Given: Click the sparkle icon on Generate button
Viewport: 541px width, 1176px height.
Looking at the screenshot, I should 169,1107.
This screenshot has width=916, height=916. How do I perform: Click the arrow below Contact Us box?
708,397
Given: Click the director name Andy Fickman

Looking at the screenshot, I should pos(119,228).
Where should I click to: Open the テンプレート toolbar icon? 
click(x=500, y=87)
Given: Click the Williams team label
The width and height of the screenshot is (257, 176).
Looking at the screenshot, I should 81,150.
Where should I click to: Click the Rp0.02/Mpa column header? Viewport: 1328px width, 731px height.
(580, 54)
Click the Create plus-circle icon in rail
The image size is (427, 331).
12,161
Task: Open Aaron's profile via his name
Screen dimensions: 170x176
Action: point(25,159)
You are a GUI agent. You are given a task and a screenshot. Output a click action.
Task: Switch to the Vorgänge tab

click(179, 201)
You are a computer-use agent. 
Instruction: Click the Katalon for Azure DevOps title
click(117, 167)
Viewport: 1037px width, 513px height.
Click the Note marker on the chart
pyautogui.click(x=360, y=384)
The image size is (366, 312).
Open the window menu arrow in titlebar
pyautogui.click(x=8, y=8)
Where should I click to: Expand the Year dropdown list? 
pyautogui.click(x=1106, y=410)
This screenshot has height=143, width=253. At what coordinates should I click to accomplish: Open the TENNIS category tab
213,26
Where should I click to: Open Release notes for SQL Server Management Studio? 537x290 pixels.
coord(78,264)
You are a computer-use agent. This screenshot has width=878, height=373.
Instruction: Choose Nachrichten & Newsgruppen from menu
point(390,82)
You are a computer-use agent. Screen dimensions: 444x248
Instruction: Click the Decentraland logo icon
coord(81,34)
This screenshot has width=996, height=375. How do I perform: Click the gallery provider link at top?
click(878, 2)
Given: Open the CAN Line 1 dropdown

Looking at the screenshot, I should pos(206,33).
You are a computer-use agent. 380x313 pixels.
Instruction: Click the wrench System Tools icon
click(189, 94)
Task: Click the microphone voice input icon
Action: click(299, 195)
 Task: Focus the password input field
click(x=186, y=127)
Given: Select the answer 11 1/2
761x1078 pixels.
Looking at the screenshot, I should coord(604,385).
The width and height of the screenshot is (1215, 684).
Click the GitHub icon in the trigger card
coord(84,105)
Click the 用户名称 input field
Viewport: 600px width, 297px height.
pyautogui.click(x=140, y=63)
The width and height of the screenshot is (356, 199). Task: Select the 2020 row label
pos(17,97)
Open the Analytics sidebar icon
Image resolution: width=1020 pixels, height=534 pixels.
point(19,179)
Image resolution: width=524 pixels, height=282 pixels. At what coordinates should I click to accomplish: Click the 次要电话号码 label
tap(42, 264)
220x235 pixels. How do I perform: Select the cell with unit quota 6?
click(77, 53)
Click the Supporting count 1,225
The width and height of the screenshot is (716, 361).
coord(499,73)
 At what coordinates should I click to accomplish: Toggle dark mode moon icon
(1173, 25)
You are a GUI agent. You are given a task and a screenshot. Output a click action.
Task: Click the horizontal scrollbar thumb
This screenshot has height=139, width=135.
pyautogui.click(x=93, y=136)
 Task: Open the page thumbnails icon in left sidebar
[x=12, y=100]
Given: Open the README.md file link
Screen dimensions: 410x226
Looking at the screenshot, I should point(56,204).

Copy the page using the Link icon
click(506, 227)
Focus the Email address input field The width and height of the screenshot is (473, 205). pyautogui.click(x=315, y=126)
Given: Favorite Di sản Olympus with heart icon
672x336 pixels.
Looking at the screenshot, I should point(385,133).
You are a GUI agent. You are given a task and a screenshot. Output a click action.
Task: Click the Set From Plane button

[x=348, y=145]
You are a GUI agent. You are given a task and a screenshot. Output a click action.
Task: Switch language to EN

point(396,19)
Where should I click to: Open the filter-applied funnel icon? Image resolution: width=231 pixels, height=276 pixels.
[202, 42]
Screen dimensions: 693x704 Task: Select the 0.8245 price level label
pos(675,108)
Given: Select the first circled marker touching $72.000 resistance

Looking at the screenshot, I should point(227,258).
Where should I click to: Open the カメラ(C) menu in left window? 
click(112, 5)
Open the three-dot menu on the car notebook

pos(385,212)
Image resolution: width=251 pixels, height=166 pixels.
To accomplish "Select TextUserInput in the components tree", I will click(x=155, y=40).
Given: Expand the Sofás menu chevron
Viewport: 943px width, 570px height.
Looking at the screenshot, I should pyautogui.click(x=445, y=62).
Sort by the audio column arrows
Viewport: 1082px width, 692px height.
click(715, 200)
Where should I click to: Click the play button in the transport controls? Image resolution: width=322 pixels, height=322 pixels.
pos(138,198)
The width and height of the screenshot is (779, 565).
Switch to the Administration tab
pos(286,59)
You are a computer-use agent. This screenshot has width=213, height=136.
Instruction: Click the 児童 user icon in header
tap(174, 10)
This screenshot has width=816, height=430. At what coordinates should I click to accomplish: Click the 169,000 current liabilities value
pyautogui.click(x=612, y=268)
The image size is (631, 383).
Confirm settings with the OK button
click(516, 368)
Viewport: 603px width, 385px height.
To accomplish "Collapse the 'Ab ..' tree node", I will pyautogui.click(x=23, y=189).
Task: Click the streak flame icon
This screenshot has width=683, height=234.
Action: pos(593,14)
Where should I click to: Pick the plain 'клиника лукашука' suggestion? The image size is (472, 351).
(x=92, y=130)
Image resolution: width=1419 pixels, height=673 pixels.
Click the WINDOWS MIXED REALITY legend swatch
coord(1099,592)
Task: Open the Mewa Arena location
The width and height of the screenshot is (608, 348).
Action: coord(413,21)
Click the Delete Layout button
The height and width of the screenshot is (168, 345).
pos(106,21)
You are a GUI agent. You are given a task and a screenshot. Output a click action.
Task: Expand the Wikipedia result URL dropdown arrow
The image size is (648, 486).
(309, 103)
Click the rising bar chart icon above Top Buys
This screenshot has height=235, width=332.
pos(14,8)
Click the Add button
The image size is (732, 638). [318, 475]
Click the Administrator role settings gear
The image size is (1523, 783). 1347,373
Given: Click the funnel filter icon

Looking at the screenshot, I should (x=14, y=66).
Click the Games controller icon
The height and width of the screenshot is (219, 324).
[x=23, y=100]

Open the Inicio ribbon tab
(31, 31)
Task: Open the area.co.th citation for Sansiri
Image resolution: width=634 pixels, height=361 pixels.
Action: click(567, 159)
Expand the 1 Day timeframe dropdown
□ □ □ □ □
Beginning at the line with "Screen dimensions: 410x226" and ending at the line with "Given: Favorite Di", reproduce each line of the data above exactly, and add no other lines.

Screen dimensions: 410x226
Looking at the screenshot, I should point(56,204).

Copy the page using the Link icon
click(506, 227)
Focus the Email address input field The width and height of the screenshot is (473, 205). pyautogui.click(x=315, y=126)
Given: Favorite Di sản Olympus with heart icon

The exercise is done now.